**EXERCISE REQUIREMENTS:**
What you return should match the data exactly, from the first line to the last.

Records contained in a dataset:

*** Block opens ***

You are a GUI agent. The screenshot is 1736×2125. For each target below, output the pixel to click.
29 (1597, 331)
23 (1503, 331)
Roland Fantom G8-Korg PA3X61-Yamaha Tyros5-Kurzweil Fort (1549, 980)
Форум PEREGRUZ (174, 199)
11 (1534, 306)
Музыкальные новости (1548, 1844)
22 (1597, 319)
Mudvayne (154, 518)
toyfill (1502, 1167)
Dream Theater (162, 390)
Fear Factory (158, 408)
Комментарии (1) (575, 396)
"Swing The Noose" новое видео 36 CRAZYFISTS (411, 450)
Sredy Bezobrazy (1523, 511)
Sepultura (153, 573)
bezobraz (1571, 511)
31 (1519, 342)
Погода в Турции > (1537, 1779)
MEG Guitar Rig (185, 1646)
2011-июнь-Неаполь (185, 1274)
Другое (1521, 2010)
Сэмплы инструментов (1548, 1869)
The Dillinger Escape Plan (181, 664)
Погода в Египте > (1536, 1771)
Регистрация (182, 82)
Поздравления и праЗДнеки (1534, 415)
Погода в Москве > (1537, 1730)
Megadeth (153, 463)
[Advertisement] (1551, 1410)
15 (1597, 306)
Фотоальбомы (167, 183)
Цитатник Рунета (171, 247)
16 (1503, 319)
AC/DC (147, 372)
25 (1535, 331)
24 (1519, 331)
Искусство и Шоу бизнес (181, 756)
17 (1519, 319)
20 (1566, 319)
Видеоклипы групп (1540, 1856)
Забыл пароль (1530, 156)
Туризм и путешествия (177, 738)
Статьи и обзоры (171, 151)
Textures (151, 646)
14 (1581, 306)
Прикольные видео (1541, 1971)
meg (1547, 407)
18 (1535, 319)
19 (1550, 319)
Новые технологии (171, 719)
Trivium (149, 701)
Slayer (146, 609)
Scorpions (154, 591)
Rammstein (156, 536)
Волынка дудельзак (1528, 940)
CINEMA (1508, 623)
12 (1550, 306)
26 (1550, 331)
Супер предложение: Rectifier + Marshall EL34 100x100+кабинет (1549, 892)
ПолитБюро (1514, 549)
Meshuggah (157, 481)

*** Block closes ***

**ANSWER BELOW:**
You are a GUI agent. The screenshot is 1736×2125. For each target below, output the pixel to click.
29 (1597, 331)
23 (1503, 331)
Roland Fantom G8-Korg PA3X61-Yamaha Tyros5-Kurzweil Fort (1549, 980)
Форум PEREGRUZ (174, 199)
11 (1534, 306)
Музыкальные новости (1548, 1844)
22 (1597, 319)
Mudvayne (154, 518)
toyfill (1502, 1167)
Dream Theater (162, 390)
Fear Factory (158, 408)
Комментарии (1) (575, 396)
"Swing The Noose" новое видео 36 CRAZYFISTS (411, 450)
Sredy Bezobrazy (1523, 511)
Sepultura (153, 573)
bezobraz (1571, 511)
31 (1519, 342)
Погода в Турции > (1537, 1779)
MEG Guitar Rig (185, 1646)
2011-июнь-Неаполь (185, 1274)
Другое (1521, 2010)
Сэмплы инструментов (1548, 1869)
The Dillinger Escape Plan (181, 664)
Погода в Египте > (1536, 1771)
Регистрация (182, 82)
Поздравления и праЗДнеки (1534, 415)
Погода в Москве > (1537, 1730)
Megadeth (153, 463)
[Advertisement] (1551, 1410)
15 (1597, 306)
Фотоальбомы (167, 183)
Цитатник Рунета (171, 247)
16 (1503, 319)
AC/DC (147, 372)
25 (1535, 331)
24 (1519, 331)
Искусство и Шоу бизнес (181, 756)
17 (1519, 319)
20 (1566, 319)
Видеоклипы групп (1540, 1856)
Забыл пароль (1530, 156)
Туризм и путешествия (177, 738)
Статьи и обзоры (171, 151)
Textures (151, 646)
14 (1581, 306)
Прикольные видео (1541, 1971)
meg (1547, 407)
18 (1535, 319)
19 (1550, 319)
Новые технологии (171, 719)
Trivium (149, 701)
Slayer (146, 609)
Scorpions (154, 591)
Rammstein (156, 536)
Волынка дудельзак (1528, 940)
CINEMA (1508, 623)
12 (1550, 306)
26 (1550, 331)
Супер предложение: Rectifier + Marshall EL34 100x100+кабинет (1549, 892)
ПолитБюро (1514, 549)
Meshuggah (157, 481)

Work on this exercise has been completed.